◆ **Instructions for the task**
From the first line to the last, restate the material word for word; pictures stay out.

◆ **Exercise material**
☆ ☆ ☆ ☆ ☆ ☆ ☆

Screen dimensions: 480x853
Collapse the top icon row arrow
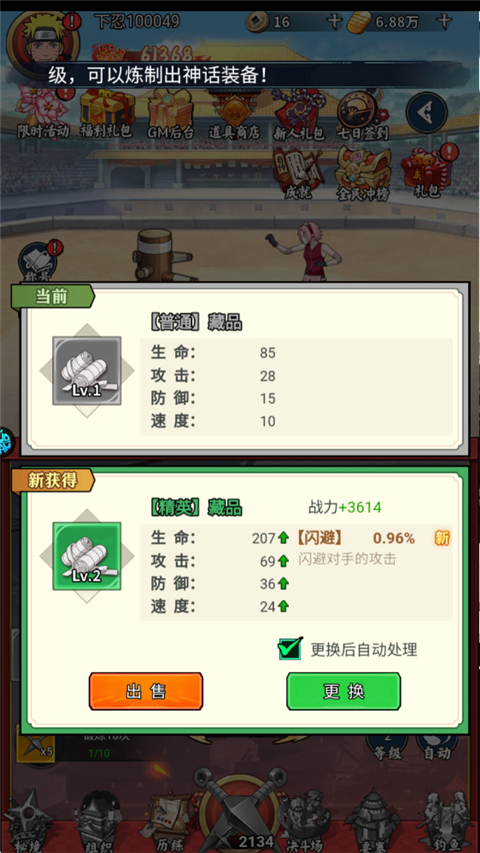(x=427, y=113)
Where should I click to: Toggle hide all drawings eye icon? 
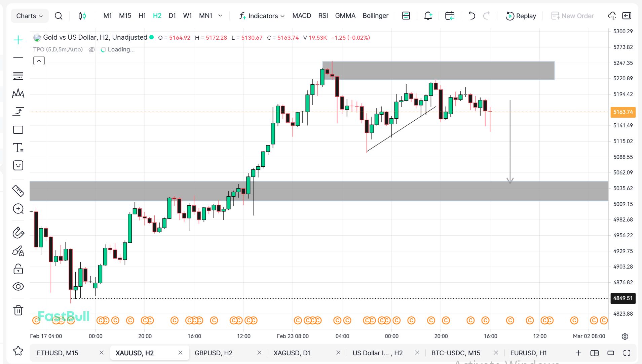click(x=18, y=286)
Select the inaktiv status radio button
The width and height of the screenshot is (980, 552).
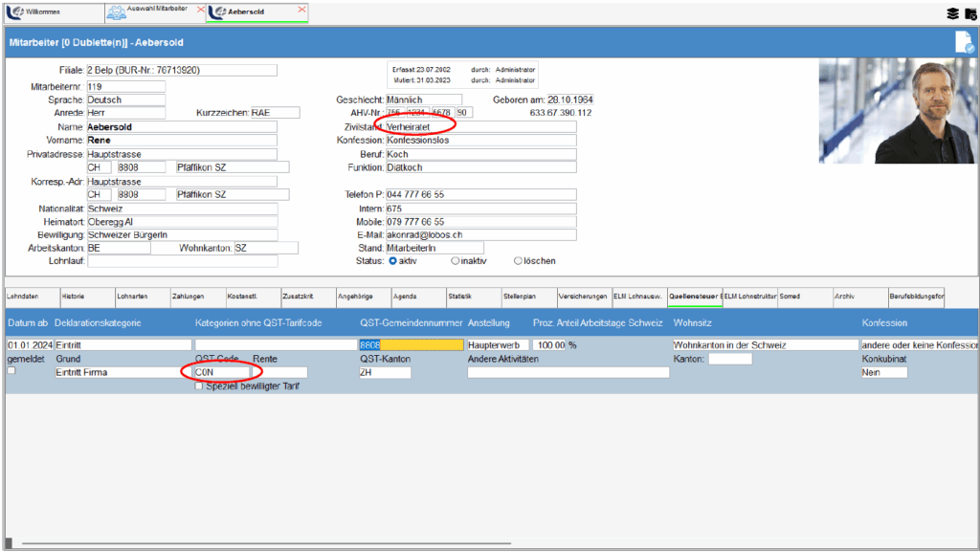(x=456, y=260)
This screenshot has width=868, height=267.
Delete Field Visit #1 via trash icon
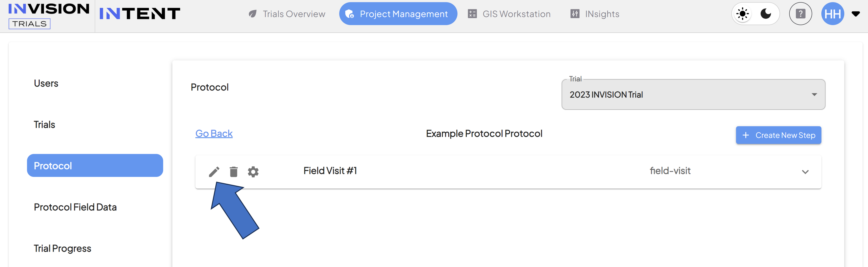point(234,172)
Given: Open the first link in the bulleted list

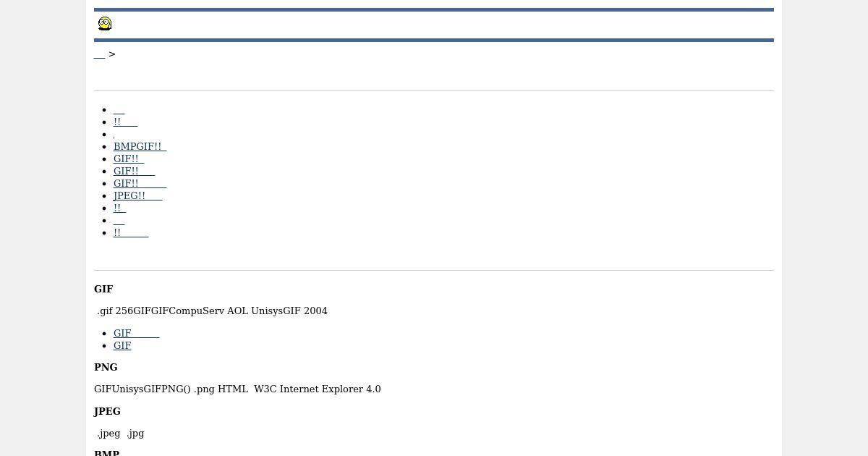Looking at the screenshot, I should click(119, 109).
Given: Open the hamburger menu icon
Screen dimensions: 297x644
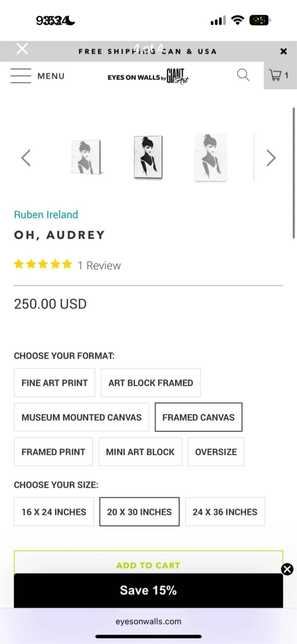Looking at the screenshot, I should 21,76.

☆ ☆ ☆ ☆ ☆ ☆ ☆

◆ **Task answer**
Screen dimensions: 480x853
Collapse the top icon row arrow
(x=427, y=113)
Where should I click to: Toggle hide all drawings eye icon? 
click(x=18, y=286)
Select the inaktiv status radio button
The width and height of the screenshot is (980, 552).
(x=456, y=260)
This screenshot has width=868, height=267.
Delete Field Visit #1 via trash icon
point(234,172)
Given: Open the first link in the bulleted list

Looking at the screenshot, I should click(119, 109).
Given: Open the hamburger menu icon
Screen dimensions: 297x644
Looking at the screenshot, I should 21,76.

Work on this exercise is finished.